• How to complete this task
Quote the records below word for word, please, from the very first line through the one that contains "1700258842 (556, 671)", and nothing beyond it.

[Start of section]

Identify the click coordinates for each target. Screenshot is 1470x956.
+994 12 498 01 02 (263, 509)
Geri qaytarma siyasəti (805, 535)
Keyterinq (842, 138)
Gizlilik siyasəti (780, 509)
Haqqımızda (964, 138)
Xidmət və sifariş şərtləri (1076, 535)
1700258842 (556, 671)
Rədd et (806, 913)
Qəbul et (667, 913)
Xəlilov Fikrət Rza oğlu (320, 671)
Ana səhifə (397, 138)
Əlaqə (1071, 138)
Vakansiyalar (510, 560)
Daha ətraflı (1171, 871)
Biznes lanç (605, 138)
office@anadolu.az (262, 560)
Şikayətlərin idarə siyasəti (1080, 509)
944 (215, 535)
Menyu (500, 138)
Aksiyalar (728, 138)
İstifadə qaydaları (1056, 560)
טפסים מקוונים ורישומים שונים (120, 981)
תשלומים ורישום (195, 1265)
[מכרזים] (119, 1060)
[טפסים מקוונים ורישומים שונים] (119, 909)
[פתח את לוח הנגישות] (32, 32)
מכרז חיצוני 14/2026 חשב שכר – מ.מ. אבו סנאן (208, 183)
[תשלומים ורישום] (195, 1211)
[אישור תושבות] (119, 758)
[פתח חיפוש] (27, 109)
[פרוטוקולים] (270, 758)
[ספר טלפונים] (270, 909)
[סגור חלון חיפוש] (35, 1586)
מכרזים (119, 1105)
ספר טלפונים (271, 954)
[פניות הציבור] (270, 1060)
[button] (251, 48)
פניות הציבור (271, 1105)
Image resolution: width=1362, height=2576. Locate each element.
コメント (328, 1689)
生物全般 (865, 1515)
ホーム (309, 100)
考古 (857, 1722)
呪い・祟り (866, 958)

[End of section]

• Written reply
Identify the click coordinates for each target. Screenshot is 1470x956.
+994 12 498 01 02 (263, 509)
Geri qaytarma siyasəti (805, 535)
Keyterinq (842, 138)
Gizlilik siyasəti (780, 509)
Haqqımızda (964, 138)
Xidmət və sifariş şərtləri (1076, 535)
1700258842 (556, 671)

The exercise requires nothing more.